To be with you God became flesh, and that is mind-boggling. There in the womb of the Virgin Mary, God was that two cell zygote. Then God’s cells started multiplying in the same way that you did in your mother’s womb, little fingers, little toes. Within two weeks of His conception Jesus’ heart was developing and three weeks later that heart was beating. And along with that heart came everything else. That’s God with you – totally with you, true man. There was only one difference between you and Jesus in the womb. You were a sinner from the moment of conception. Jesus had no sin of His own.

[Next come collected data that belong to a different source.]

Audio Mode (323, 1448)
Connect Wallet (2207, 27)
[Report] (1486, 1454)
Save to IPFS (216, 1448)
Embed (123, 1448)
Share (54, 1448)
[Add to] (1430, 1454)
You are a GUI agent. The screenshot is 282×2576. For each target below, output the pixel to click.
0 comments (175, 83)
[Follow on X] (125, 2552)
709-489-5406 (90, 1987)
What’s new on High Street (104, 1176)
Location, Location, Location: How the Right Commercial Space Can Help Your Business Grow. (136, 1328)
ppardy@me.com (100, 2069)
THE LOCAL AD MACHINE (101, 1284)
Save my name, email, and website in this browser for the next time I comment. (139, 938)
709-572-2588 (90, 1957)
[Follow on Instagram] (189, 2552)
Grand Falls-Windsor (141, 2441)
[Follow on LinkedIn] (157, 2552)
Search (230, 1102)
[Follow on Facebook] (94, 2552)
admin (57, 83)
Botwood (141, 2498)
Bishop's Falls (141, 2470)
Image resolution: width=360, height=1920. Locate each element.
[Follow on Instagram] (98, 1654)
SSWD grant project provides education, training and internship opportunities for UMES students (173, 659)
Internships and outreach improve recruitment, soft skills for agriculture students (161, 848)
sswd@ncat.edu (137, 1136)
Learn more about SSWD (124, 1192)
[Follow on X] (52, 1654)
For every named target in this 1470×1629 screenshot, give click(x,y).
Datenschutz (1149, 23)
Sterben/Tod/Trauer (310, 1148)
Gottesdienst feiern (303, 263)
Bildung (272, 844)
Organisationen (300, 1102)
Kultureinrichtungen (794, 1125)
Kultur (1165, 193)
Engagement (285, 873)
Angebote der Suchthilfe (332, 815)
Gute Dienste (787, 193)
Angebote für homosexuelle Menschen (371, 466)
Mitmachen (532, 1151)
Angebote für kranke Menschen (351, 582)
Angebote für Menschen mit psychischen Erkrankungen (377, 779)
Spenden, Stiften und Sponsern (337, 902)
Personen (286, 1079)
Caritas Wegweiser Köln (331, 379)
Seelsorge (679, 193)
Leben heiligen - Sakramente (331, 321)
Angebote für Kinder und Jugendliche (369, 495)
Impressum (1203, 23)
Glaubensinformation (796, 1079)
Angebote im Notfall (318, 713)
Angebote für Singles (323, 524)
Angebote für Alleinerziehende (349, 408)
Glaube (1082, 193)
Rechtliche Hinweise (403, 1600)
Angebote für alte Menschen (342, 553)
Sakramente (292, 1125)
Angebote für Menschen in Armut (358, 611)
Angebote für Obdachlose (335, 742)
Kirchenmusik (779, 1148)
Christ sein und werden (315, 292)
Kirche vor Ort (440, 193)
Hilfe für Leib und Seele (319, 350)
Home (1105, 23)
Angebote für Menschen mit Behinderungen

But He came in that way without sin so that He could bear your sin. In the womb He was without sin, but at the cross He was sin. That’s why He came to be with us. We’ve heard it throughout Advent – from the Angel to Joseph – You will call His name Jesus because He will save His people from their sins. From the mouth of John the Baptist – Look, the Lamb of God who takes away the sin of the world. We’ll hear it next week from the Angels, “Unto you is born this day in the city of David, a Savior who is Christ the Lord.”
That’s God’s way of working, of loving, of delivering you from evil. He comes Himself – to be with you in human flesh and then in that same flesh to bear your sin, receive your judgment, suffer your hell, and die your death. That’s how God fixes evil in the world. He does it Himself when He comes to be with you in the flesh of His Son and die for you.
There is no fix apart from God in the flesh and God on the cross. Either Jesus takes away your sin or you still have them. God’s Savior or no Savior. His flesh dies or your flesh dies. His hell or yours.
The New York Daily News did not see any sign that God was at work. King Ahaz, in his false piety, said he didn’t need a sign. God gave him one anyway through the prophet Isaiah. A virgin will conceive and bear a Son, and shall call his name Immanuel. You want a sign that God is at work – look in the womb of the Virgin Mary, look in the manger at Bethlehem, look at the cross, look at your baptism, listen to God’s Word, receive His Supper – for there God is with you, to forgive you, to save you, to deliver you from evil, to deliver you from yourself. In the name of Jesus. Amen.